The National Space Centre

National Space Centre

The chosen few travelled by helicopter from the pad on top of the Tower to the National Space Centre in Leicestershire, which everyone had previously thought was a defunct joke.

Now there were new hangers and factories, cranes and gantries, and dominating all, a huge silver streak of blue titanium – the rocket! Everything had been paid for from the vast wealth that The Founder had creamed off the Oodles Corporation. He had engineered his dreams to perfection. Now was his last chance to re-boot Civilisation, under his control. As long as he went with them, he could continue to gain their confidence, coerce them to his will, without them even realising it, controlling the last remnants of humanity. Hopefully, a super-race would breed, and the nano-bots would continue their work, altering the DNA of their offspring to achieve his aims.

After eating and relaxing, some sleeping, not having slept for days in anticipation of the previous day’s raid, they assembled once again in the comfortable, but clinical, surroundings of the new control tower.

The Founder explained the mission, lying through his teeth as he showed them pictures of the bluey-green planet identified by the last space-flight, which he called Earthtoo, and warning them of the ten-year journey. He took them into the space-ship, and explained that the whole procedure was automated; they had only to press the large red button in the middle of the flight console, when they were ready.

It would be comfortable, and there would be plenty for them to do and learn. They could even start families before they arrived at their destination. It would be as well to begin the DNA process as soon as possible, and see that it functioned correctly.

He explained the necessity to inject the nano-chips and nano-bots into their central nervous system, through the back of their necks. Hodges and Hillsy were instantly suspicious, remembering the pain of removal of their old transplants.

“Is this really necessary?” asked Hodges. “We have spent our lives resisting this. We don’t want to do it!”

“Well,” said The Founder, “Let’s start with the children first. Then you will see that their lives can be transformed for the better, and for the good of all. You will want to participate then, I assure you!”

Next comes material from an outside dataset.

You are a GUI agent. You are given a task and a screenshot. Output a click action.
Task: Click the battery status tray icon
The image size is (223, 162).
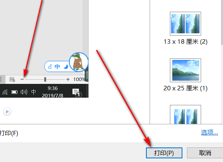(14, 92)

He told Tom and Maddie to lie on the two couches and he prepared to inject them. It was a simple enough procedure; anyone could do it.
Hills and Hodges looked on, suspiciously. Then they noticed a gleam in The Founder’s eyes; a look of triumph and greed. They charged forwards as one, picking up a scalpel and pushing The Founder back. He grabbed onto the console to maintain his balance, his fingers slithering over the touch-screen he had previously been using to set up the flight. He didn’t realise in his panic, and no-one else was even aware, that he had changed the time parameter “Years” from 70,000 to its maximum setting of 300 million. He tripped and fell to the floor, hitting his head on the sharp cross-bar of the metal work-bench. A dark pool of blood flowed over the tiled floor from the open gash beneath that silvery mane. Hillsy raised the scalpel, hesitated, and then dropped it to the floor. The Founder was already dead!

“You’ve killed him!” screamed Jacqueline. “He died trying to save us all!”

“Aye. But not voluntarily!” breathed McGill.

Tom and Maddie were horrified. All human history, knowledge, culture and experience would be lost forever if they didn’t act. They quickly injected each other with the nano-chips.